Below are the New York Rangers' selections at the 2019 NHL entry draft, which was held on June 21 and 22, 2019, at Rogers Arena in Vancouver, British Columbia.

| Round | # | Player | Pos | Nationality | College/junior/club team |
|---|---|---|---|---|---|
| 1 | 2 | Kaapo Kakko | RW | Finland | TPS (Liiga) |
| 2 | 49^{1} | Matthew Robertson | D | Canada | Edmonton Oil Kings (WHL) |
| 2 | 58^{2} | Karl Henriksson | C | Sweden | Frölunda J20 (J20 SuperElit) |
| 3 | 68 | Zac Jones | D | United States | Tri-City Storm (USHL) |
| 4 | 112^{3} | Hunter Skinner | D | United States | Lincoln Stars (USHL) |
| 5 | 130 | Leevi Aaltonen | RW | Finland | KalPa U20 (Nuorten SM-liiga) |
| 6 | 161 | Adam Edström | C | Sweden | Mora IK J20 (J20 SuperElit) |
| 7 | 205^{4} | Eric Ciccolini | RW | Canada | Toronto Jr.

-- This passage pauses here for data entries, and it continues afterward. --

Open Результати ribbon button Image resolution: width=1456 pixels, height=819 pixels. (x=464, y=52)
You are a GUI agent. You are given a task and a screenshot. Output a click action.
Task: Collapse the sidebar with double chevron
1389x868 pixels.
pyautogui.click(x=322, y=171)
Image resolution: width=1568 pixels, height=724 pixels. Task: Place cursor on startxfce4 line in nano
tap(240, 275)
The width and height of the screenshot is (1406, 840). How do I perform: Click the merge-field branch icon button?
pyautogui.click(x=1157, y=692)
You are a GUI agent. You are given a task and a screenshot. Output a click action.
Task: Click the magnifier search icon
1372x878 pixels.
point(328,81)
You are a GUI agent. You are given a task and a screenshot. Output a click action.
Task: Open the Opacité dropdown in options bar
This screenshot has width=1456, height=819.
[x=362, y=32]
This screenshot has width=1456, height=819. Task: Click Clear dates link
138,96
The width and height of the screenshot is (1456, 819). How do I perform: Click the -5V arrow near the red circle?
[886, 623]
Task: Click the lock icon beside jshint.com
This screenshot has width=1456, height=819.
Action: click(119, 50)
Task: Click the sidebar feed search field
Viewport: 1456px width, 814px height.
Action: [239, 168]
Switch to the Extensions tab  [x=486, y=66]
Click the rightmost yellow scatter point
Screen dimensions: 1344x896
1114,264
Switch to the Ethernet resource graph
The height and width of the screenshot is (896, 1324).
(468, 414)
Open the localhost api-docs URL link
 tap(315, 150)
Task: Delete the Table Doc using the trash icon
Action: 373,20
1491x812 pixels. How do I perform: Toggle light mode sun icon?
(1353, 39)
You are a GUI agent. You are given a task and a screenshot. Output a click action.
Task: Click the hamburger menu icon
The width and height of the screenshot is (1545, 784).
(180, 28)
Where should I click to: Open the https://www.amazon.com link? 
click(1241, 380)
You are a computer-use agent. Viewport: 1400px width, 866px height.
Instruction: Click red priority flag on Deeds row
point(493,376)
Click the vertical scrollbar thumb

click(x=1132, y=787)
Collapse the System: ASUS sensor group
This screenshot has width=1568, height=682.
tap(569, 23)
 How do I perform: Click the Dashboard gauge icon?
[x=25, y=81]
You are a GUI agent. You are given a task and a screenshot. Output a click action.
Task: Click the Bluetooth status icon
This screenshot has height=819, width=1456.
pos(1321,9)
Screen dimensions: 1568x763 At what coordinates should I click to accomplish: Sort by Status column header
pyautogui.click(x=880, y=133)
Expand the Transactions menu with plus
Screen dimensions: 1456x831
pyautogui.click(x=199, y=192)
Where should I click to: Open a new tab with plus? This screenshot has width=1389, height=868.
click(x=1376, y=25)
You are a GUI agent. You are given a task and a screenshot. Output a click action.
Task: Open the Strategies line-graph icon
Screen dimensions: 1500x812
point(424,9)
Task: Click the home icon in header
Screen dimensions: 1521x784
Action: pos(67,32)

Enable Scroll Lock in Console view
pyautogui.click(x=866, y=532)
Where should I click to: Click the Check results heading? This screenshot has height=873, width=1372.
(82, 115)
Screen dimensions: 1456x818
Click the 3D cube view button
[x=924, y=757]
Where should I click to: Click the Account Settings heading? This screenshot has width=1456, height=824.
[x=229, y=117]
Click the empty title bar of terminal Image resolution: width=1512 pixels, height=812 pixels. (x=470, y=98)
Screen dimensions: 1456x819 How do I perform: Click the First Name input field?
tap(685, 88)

Canadiens (OJHL) |

1. The Dallas Stars' second-round pick went to the New York Rangers as the result of a trade on February 23, 2019, that sent Mats Zuccarello to Dallas in exchange for a conditional third-round pick in 2020 and this pick (being conditional at the time of the trade).
2. The Tampa Bay Lightning's second-round pick went to the New York Rangers as the result of a trade on February 26, 2018, that sent Ryan McDonagh and J. T. Miller to Tampa Bay in exchange for Vladislav Namestnikov, Libor Hájek, Brett Howden, a first-round pick in 2018 and this pick (being conditional at the time of the trade).
3. The Columbus Blue Jackets' fourth-round pick went to the New York Rangers as the result of a trade on February 25, 2019, that sent Adam McQuaid to Columbus in exchange for Julius Bergman, a seventh-round pick in 2019 and this pick.
4. The Columbus Blue Jackets' seventh-round pick went to the New York Rangers as the result of a trade on February 25, 2019, that sent Adam McQuaid to Columbus in exchange for Julius Bergman, a fourth-round pick in 2019 and this pick.